* start Dataset rows *
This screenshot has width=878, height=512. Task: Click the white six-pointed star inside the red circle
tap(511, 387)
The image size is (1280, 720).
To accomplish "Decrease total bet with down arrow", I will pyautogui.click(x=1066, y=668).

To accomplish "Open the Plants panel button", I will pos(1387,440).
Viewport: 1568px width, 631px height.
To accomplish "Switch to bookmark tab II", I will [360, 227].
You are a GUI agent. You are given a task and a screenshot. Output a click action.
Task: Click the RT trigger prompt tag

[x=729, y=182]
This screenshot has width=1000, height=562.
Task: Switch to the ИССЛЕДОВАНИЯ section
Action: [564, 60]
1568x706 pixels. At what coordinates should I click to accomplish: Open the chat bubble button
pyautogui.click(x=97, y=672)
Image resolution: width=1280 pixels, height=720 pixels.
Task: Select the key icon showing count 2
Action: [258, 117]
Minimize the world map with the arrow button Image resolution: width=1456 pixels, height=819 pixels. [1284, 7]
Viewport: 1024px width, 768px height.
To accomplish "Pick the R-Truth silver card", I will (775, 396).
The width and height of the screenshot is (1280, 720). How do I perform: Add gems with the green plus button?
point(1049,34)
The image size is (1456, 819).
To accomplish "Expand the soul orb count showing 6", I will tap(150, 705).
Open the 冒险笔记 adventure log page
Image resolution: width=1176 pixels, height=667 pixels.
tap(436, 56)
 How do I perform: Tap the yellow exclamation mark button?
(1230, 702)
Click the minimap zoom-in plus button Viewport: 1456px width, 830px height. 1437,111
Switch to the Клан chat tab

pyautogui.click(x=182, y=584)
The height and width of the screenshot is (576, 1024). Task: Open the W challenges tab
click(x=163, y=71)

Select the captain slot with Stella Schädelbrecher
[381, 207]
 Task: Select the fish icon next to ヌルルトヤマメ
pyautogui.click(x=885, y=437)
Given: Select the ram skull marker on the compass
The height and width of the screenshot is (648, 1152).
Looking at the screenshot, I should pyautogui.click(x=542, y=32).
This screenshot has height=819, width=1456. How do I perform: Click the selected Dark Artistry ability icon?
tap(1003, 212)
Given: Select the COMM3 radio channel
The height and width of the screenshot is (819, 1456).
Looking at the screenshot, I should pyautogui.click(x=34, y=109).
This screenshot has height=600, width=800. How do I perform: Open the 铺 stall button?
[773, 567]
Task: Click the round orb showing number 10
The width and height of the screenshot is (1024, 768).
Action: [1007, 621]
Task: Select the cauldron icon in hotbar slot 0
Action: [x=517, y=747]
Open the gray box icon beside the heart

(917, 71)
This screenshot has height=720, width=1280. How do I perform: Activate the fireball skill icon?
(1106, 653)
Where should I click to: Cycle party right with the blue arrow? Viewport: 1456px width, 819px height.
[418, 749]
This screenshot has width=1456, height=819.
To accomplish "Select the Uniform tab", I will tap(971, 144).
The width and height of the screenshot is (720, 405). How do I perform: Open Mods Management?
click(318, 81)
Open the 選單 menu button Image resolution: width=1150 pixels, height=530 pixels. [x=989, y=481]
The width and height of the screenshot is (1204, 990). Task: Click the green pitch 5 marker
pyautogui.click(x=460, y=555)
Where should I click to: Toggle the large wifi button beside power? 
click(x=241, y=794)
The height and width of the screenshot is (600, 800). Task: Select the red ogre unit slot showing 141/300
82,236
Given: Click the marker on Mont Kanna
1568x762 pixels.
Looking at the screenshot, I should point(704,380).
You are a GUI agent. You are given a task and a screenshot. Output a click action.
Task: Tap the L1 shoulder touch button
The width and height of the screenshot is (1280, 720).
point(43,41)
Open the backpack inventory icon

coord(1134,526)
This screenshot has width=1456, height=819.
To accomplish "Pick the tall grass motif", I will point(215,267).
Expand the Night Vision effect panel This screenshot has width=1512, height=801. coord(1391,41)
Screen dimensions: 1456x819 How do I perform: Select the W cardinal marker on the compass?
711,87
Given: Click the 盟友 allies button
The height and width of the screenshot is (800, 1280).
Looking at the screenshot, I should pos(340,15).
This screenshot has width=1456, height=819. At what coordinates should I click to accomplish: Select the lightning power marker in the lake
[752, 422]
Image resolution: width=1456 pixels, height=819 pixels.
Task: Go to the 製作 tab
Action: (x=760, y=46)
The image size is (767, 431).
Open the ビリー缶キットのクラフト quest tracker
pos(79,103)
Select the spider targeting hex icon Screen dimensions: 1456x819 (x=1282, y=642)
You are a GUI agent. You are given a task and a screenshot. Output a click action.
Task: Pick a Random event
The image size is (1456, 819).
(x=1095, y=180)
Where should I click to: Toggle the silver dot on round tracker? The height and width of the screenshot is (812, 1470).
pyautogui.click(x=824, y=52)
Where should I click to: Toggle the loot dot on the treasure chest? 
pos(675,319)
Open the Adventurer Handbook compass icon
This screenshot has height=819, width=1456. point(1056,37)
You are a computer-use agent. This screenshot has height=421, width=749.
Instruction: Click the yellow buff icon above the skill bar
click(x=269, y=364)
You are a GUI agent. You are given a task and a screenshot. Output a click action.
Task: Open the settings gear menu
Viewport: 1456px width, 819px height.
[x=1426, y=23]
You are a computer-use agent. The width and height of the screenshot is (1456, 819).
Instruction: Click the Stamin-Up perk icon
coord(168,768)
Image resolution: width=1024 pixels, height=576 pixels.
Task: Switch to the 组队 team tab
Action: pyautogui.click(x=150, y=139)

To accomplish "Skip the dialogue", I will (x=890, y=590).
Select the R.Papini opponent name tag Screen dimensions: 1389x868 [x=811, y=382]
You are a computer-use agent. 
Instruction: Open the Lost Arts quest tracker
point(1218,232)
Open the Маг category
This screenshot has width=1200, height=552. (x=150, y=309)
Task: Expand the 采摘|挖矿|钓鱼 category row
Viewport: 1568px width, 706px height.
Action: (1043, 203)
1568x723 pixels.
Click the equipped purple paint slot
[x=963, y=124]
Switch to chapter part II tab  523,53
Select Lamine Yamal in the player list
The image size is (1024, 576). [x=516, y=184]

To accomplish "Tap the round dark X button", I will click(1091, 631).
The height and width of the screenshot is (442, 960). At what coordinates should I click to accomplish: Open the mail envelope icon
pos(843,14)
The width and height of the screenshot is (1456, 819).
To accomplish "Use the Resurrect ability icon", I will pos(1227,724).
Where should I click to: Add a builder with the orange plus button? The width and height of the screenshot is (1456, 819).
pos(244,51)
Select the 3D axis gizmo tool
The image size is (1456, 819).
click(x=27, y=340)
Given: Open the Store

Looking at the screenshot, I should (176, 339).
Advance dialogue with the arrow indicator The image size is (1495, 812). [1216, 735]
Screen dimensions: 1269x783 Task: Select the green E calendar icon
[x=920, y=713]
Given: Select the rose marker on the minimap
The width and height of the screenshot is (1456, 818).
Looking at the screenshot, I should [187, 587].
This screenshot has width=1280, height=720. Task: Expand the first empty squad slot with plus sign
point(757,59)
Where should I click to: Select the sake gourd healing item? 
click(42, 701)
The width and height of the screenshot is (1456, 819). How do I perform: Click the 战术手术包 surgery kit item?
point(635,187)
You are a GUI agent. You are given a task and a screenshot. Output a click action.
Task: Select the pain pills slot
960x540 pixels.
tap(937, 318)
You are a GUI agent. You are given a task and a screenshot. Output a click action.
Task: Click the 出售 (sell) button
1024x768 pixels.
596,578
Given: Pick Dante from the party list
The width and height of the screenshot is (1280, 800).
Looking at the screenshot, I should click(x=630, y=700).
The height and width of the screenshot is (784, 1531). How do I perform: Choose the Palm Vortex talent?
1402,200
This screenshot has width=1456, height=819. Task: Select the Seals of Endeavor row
* end Dataset rows *
** Exercise details **
Copy all of the items above again, replacing "click action" with "tap action" and leaving everything else unchanged.

** Solution to this exercise **
This screenshot has width=878, height=512. Task: Click the white six-pointed star inside the red circle
tap(511, 387)
The image size is (1280, 720).
To accomplish "Decrease total bet with down arrow", I will pyautogui.click(x=1066, y=668).

To accomplish "Open the Plants panel button", I will pos(1387,440).
Viewport: 1568px width, 631px height.
To accomplish "Switch to bookmark tab II", I will [360, 227].
You are a GUI agent. You are given a task and a screenshot. Output a tap action.
Task: Click the RT trigger prompt tag

[x=729, y=182]
This screenshot has width=1000, height=562.
Task: Switch to the ИССЛЕДОВАНИЯ section
Action: [564, 60]
1568x706 pixels. At what coordinates should I click to accomplish: Open the chat bubble button
pyautogui.click(x=97, y=672)
Image resolution: width=1280 pixels, height=720 pixels.
Task: Select the key icon showing count 2
Action: [258, 117]
Minimize the world map with the arrow button Image resolution: width=1456 pixels, height=819 pixels. [1284, 7]
Viewport: 1024px width, 768px height.
To accomplish "Pick the R-Truth silver card", I will (775, 396).
The width and height of the screenshot is (1280, 720). How do I perform: Add gems with the green plus button?
point(1049,34)
The image size is (1456, 819).
To accomplish "Expand the soul orb count showing 6", I will tap(150, 705).
Open the 冒险笔记 adventure log page
Image resolution: width=1176 pixels, height=667 pixels.
tap(436, 56)
 How do I perform: Tap the yellow exclamation mark button?
(1230, 702)
Click the minimap zoom-in plus button Viewport: 1456px width, 830px height. 1437,111
Switch to the Клан chat tab

pyautogui.click(x=182, y=584)
The height and width of the screenshot is (576, 1024). Task: Open the W challenges tab
click(x=163, y=71)

Select the captain slot with Stella Schädelbrecher
[381, 207]
 Task: Select the fish icon next to ヌルルトヤマメ
pyautogui.click(x=885, y=437)
Given: Select the ram skull marker on the compass
The height and width of the screenshot is (648, 1152).
Looking at the screenshot, I should pyautogui.click(x=542, y=32).
This screenshot has height=819, width=1456. How do I perform: Click the selected Dark Artistry ability icon?
tap(1003, 212)
Given: Select the COMM3 radio channel
The height and width of the screenshot is (819, 1456).
Looking at the screenshot, I should pyautogui.click(x=34, y=109).
This screenshot has height=600, width=800. How do I perform: Open the 铺 stall button?
[773, 567]
Task: Click the round orb showing number 10
The width and height of the screenshot is (1024, 768).
Action: [1007, 621]
Task: Select the cauldron icon in hotbar slot 0
Action: [x=517, y=747]
Open the gray box icon beside the heart

(917, 71)
This screenshot has height=720, width=1280. How do I perform: Activate the fireball skill icon?
(1106, 653)
Where should I click to: Cycle party right with the blue arrow? Viewport: 1456px width, 819px height.
[418, 749]
This screenshot has width=1456, height=819.
To accomplish "Select the Uniform tab", I will tap(971, 144).
The width and height of the screenshot is (720, 405). How do I perform: Open Mods Management?
click(318, 81)
Open the 選單 menu button Image resolution: width=1150 pixels, height=530 pixels. [x=989, y=481]
The width and height of the screenshot is (1204, 990). Task: Click the green pitch 5 marker
pyautogui.click(x=460, y=555)
Where should I click to: Toggle the large wifi button beside power? 
click(x=241, y=794)
The height and width of the screenshot is (600, 800). Task: Select the red ogre unit slot showing 141/300
82,236
Given: Click the marker on Mont Kanna
1568x762 pixels.
Looking at the screenshot, I should point(704,380).
You are a GUI agent. You are given a task and a screenshot. Output a tap action.
Task: Tap the L1 shoulder touch button
The width and height of the screenshot is (1280, 720).
point(43,41)
Open the backpack inventory icon

coord(1134,526)
This screenshot has width=1456, height=819.
To accomplish "Pick the tall grass motif", I will point(215,267).
Expand the Night Vision effect panel This screenshot has width=1512, height=801. coord(1391,41)
Screen dimensions: 1456x819 How do I perform: Select the W cardinal marker on the compass?
711,87
Given: Click the 盟友 allies button
The height and width of the screenshot is (800, 1280).
Looking at the screenshot, I should pos(340,15).
This screenshot has width=1456, height=819. At what coordinates should I click to accomplish: Select the lightning power marker in the lake
[752, 422]
Image resolution: width=1456 pixels, height=819 pixels.
Task: Go to the 製作 tab
Action: (x=760, y=46)
The image size is (767, 431).
Open the ビリー缶キットのクラフト quest tracker
pos(79,103)
Select the spider targeting hex icon Screen dimensions: 1456x819 (x=1282, y=642)
You are a GUI agent. You are given a task and a screenshot. Output a tap action.
Task: Pick a Random event
The image size is (1456, 819).
(x=1095, y=180)
Where should I click to: Toggle the silver dot on round tracker? The height and width of the screenshot is (812, 1470).
pyautogui.click(x=824, y=52)
Where should I click to: Toggle the loot dot on the treasure chest? 
pos(675,319)
Open the Adventurer Handbook compass icon
This screenshot has height=819, width=1456. point(1056,37)
You are a computer-use agent. This screenshot has height=421, width=749.
Instruction: Click the yellow buff icon above the skill bar
click(x=269, y=364)
You are a GUI agent. You are given a task and a screenshot. Output a tap action.
Task: Open the settings gear menu
Viewport: 1456px width, 819px height.
[x=1426, y=23]
You are a computer-use agent. The width and height of the screenshot is (1456, 819).
Instruction: Click the Stamin-Up perk icon
coord(168,768)
Image resolution: width=1024 pixels, height=576 pixels.
Task: Switch to the 组队 team tab
Action: pyautogui.click(x=150, y=139)

To accomplish "Skip the dialogue", I will (x=890, y=590).
Select the R.Papini opponent name tag Screen dimensions: 1389x868 [x=811, y=382]
You are a computer-use agent. 
Instruction: Open the Lost Arts quest tracker
point(1218,232)
Open the Маг category
This screenshot has width=1200, height=552. (x=150, y=309)
Task: Expand the 采摘|挖矿|钓鱼 category row
Viewport: 1568px width, 706px height.
Action: (1043, 203)
1568x723 pixels.
Click the equipped purple paint slot
[x=963, y=124]
Switch to chapter part II tab  523,53
Select Lamine Yamal in the player list
The image size is (1024, 576). [x=516, y=184]

To accomplish "Tap the round dark X button", I will click(1091, 631).
The height and width of the screenshot is (442, 960). At what coordinates should I click to accomplish: Open the mail envelope icon
pos(843,14)
The width and height of the screenshot is (1456, 819).
To accomplish "Use the Resurrect ability icon", I will pos(1227,724).
Where should I click to: Add a builder with the orange plus button? The width and height of the screenshot is (1456, 819).
pos(244,51)
Select the 3D axis gizmo tool
The image size is (1456, 819).
click(x=27, y=340)
Given: Open the Store

Looking at the screenshot, I should (176, 339).
Advance dialogue with the arrow indicator The image size is (1495, 812). [1216, 735]
Screen dimensions: 1269x783 Task: Select the green E calendar icon
[x=920, y=713]
Given: Select the rose marker on the minimap
The width and height of the screenshot is (1456, 818).
Looking at the screenshot, I should [187, 587].
This screenshot has width=1280, height=720. Task: Expand the first empty squad slot with plus sign
point(757,59)
Where should I click to: Select the sake gourd healing item? 
click(42, 701)
The width and height of the screenshot is (1456, 819). How do I perform: Click the 战术手术包 surgery kit item?
point(635,187)
You are a GUI agent. You are given a task and a screenshot. Output a tap action.
Task: Select the pain pills slot
960x540 pixels.
tap(937, 318)
You are a GUI agent. You are given a task and a screenshot. Output a tap action.
Task: Click the 出售 (sell) button
1024x768 pixels.
596,578
Given: Pick Dante from the party list
The width and height of the screenshot is (1280, 800).
Looking at the screenshot, I should click(x=630, y=700).
The height and width of the screenshot is (784, 1531). How do I perform: Choose the Palm Vortex talent?
1402,200
This screenshot has width=1456, height=819. Task: Select the Seals of Endeavor row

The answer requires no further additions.